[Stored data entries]
=== Section Start ===

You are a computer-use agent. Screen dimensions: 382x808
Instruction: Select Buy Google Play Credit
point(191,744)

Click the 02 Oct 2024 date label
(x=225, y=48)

=== Section End ===
=== Section Start ===

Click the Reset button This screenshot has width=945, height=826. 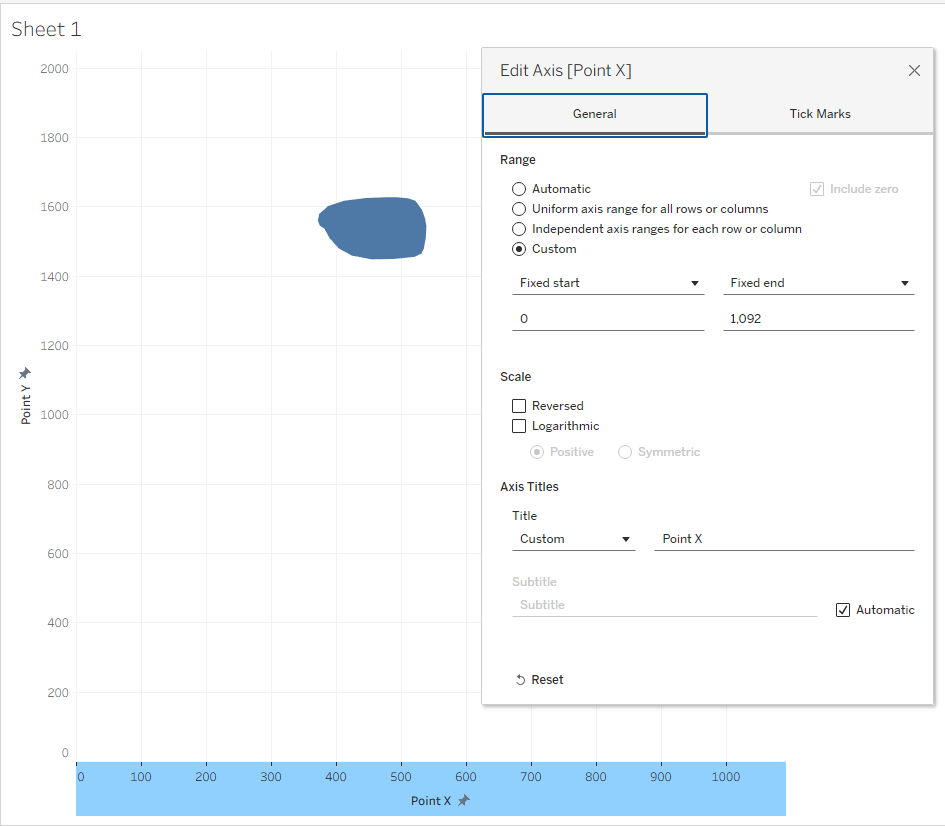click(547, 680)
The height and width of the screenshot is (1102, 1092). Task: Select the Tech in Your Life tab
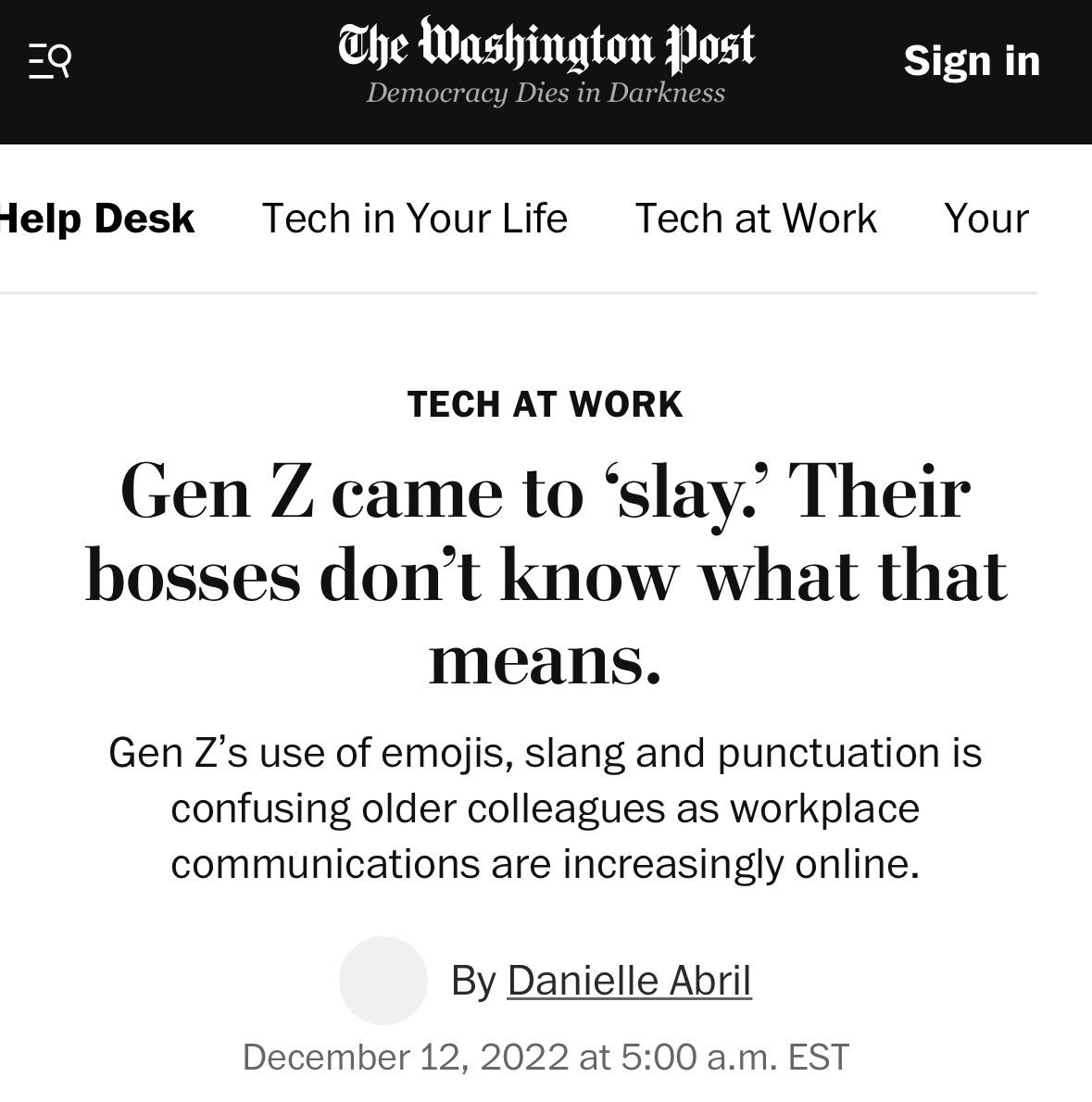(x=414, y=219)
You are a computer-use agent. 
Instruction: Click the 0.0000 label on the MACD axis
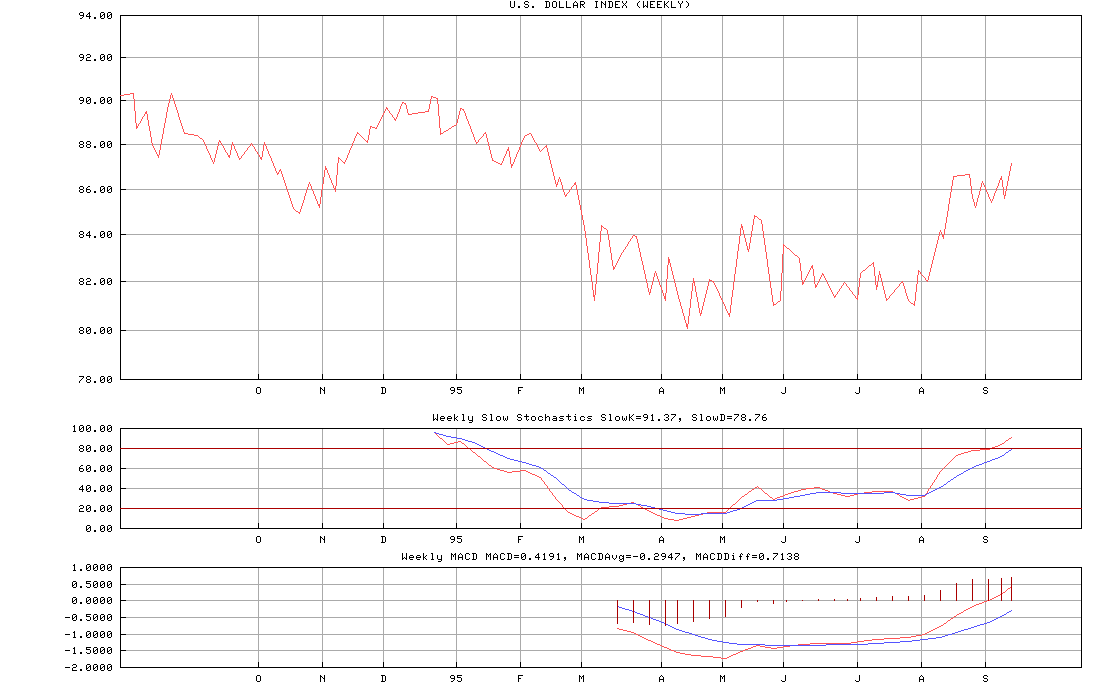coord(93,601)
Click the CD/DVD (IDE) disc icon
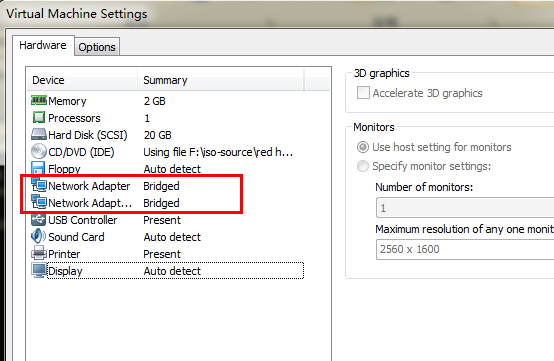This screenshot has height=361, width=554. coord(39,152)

=== Section End ===

Work instruction »
Search the entries above for the word "agent", and copy every line where it occurs.

Response to this exercise »
You are a computer-use agent. Screen dimensions: 382x808
You are a computer-use agent. 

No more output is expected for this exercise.